Grand jury exonerates Dezmine Wells of all charges, Xavier still upholds suspension

8/29/12 in NCAABB   |   IvanRogers   |   1352 respect

Although Dezmine Wells was cleared of all criminal charges on Tuesday, the damage was done to his relationship with the team, who stood by Xavier Conduct Board’s decision on the forward’s expulsion.
 
The Hamilton County grand jury exonerated Dezmine Wells of the sexual abuse charges which resulted in the sophomore’s expulsion for the allegations determined as “a serious violation of the student code," by the Xavier Conduct Board.
 
Dezmine Wells was represented at the hearing by attorney Merlyn Shiverdecker, who has been working to overturn the initial Xavier Conduct Board’s ruling. Merlyn Shiverdecker presented a brief to the school within five days of the expulsion (10th August), citing the "unfairness of the hearing, that the evidence didn't support the decision and newly discovered evidence."
 
Xavier responded within four days, sliding the appeal to expulsion and standing strong by their decision.
 
However, Merlyn Shiverdecker expected a change in Xavier’s stance after prosecutor Joseph Deters announced the grand jury’s decision to acquit Dezmine Wells of all charges, but was instead met with disappointment.
 
“I would sincerely hope the institution would revisit this situation," stated Joseph Deters.
Within hours of the grand jury verdict, Xavier released a stern statement justifying the expulsion of Dezmine Wells.
 
"Federal Law (Title IX) and Federal Regulations and Guidances prohibit Universities from ceding student conduct matters to the criminal justice system,” Xavier released in a statement. “The Federal Law requires schools to… use the 'preponderance of evidence' standard, whereas the criminal justice system uses the 'probable cause' standard to indict, and the 'beyond a reasonable doubt' standard to convict.”
 
Xavier argued that all school’s deal issues concerning school policy violations in a similar manner to the Xavier Conduct Board. The initial decision was appealed and held in front of a jury consisting of Xavier faculty, student body members and staff. The school also emphasized that the Xavier Board’s decision was “final” in Dezmine Wells’ case.
 
“The XU Conduct Board heard evidence that may or may not have been heard by the Grand Jury,” the statement also accused.
 
Merlyn Shiverdecker took issues with Xavier’s allegations, that the grand jury hearing was based on partial evidence.
 
"I personally gave the prosecutor's office every piece of paper, every exhibit, every report, every statement, every hospital report plus a complete transcript of the hearing," Merlyn Shiverdecker stated. "For them to sit there and suggest that the prosecutor was looking at something else is disingenuous at best."
 
The defense attorney Merlyn Shiverdecker also argued that the school preferred ‘preponderance of evidence’ was a civil equivalent to the criminal justice system’s “probable cause.”
 
 “If Xavier wants to keep their blinders on, there's nothing nobody can do to stop them,” stated Merlyn Shiverdecker regarding Xavier’s verdict serving Dezmine Wells an expulsion, claiming his client was “thrown under a bus” by the Conduct Board.
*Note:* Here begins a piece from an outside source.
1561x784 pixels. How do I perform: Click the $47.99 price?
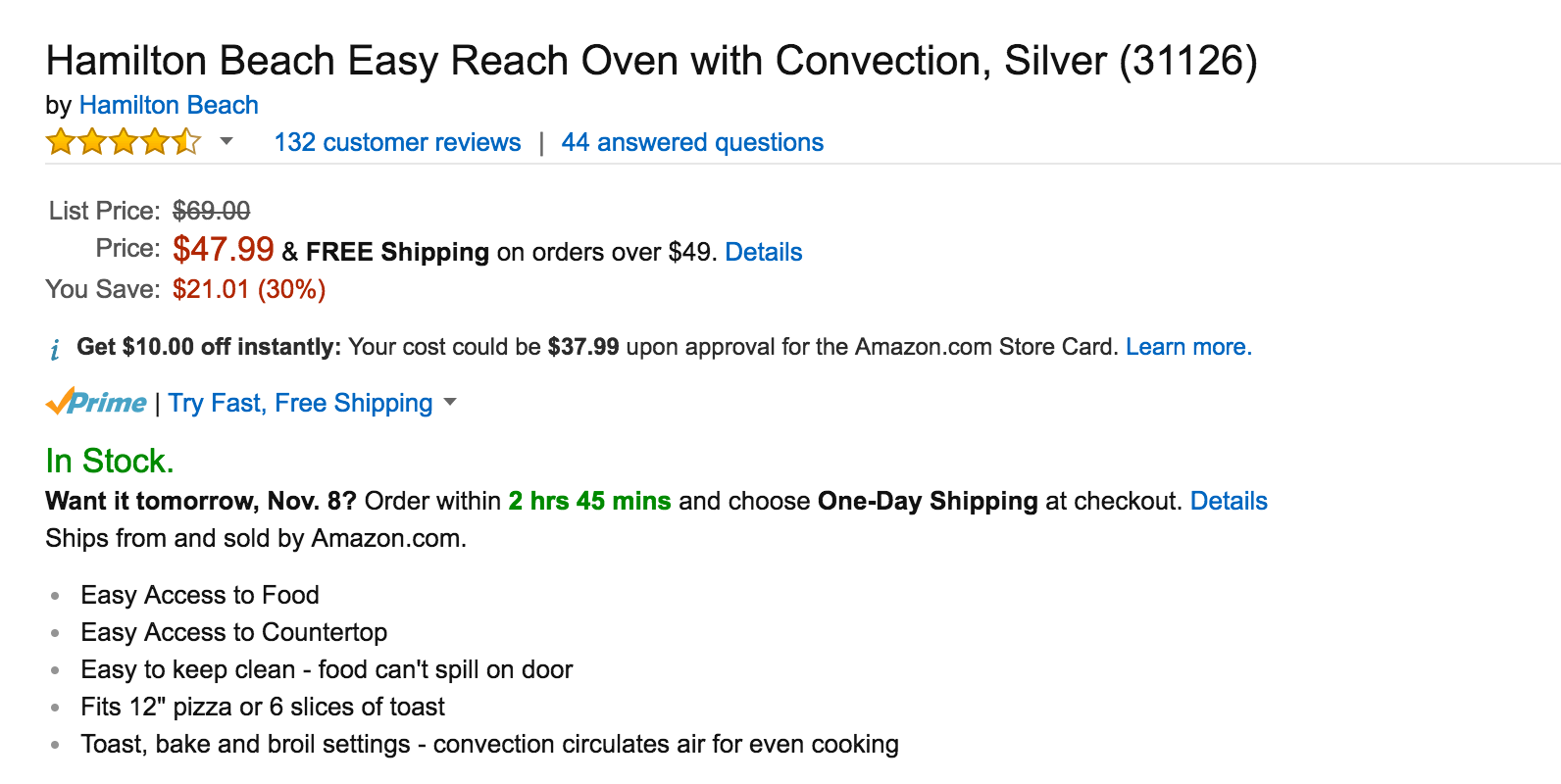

“I think they were committed to the process and not the fairness of the outcome,” alleged Merlyn Shiverdecker.
 
However, Merlyn Shiverdecker was grateful for the grand jury procedure, which “vindicated” Dezmine Wells of the “wrongdoing” and helped him earn his “good name back.”
Despite Xavier’s take on the issue, other programs are willing to accept Dezmine Wells. However, under the NCAA’s transfer rules, Demine Wells will have to sit out a year if he joins another Division I school.